> **Work request**:
Skip the images. Copy the records exactly as written.

> **Information shown**:
------------------------

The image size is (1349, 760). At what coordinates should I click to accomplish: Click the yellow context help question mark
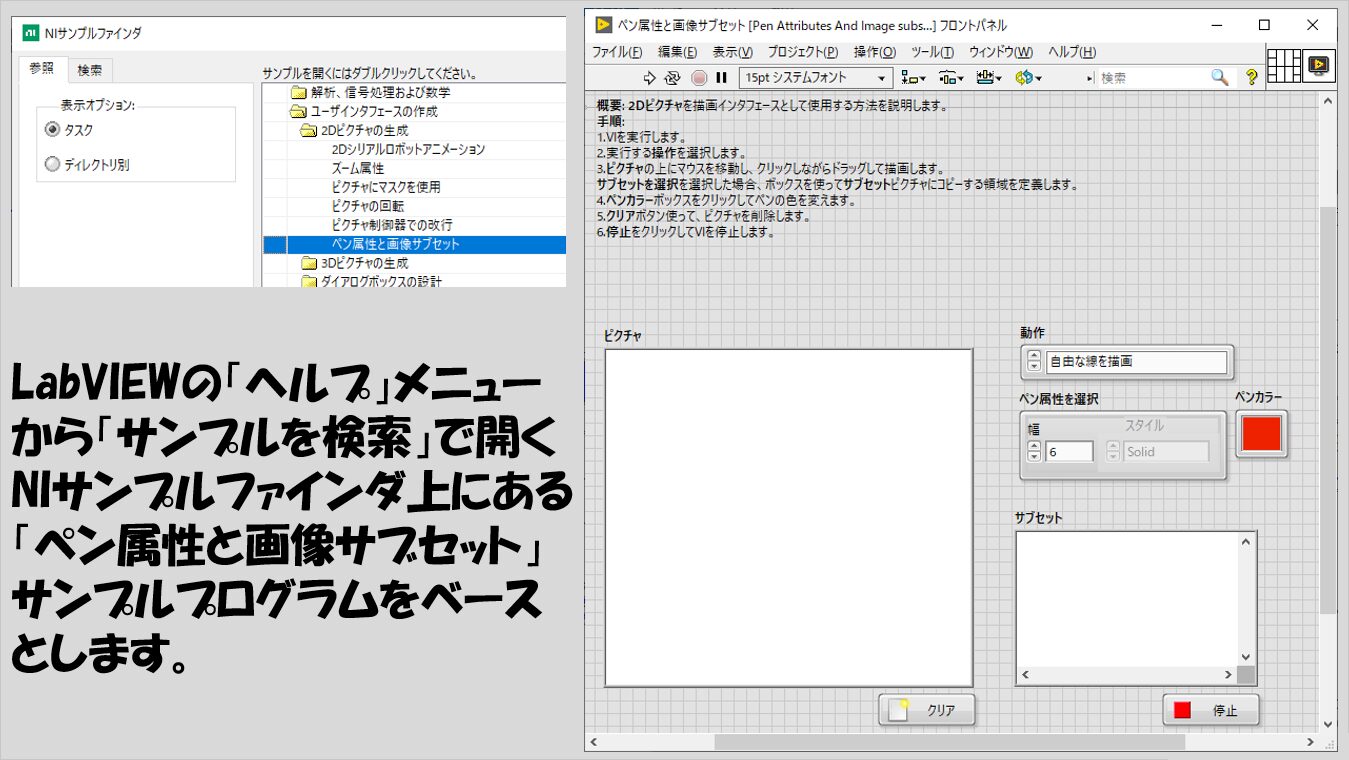pyautogui.click(x=1250, y=78)
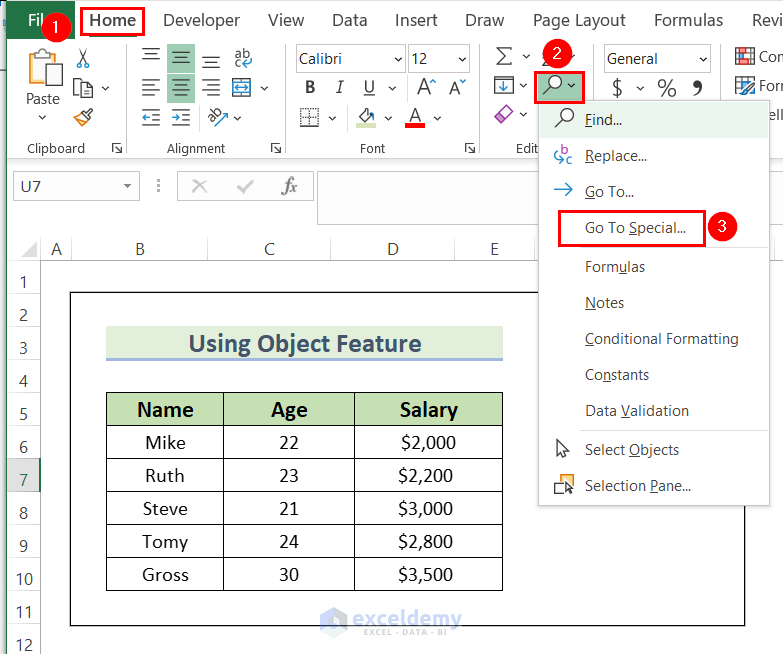Select the cell containing Steve
Image resolution: width=783 pixels, height=654 pixels.
tap(165, 508)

------------------------

> **The completed task**:
The image size is (1349, 760). At what coordinates should I click to accomplish: Click the yellow context help question mark
pyautogui.click(x=1250, y=78)
Select the cell containing Steve
Image resolution: width=783 pixels, height=654 pixels.
tap(165, 508)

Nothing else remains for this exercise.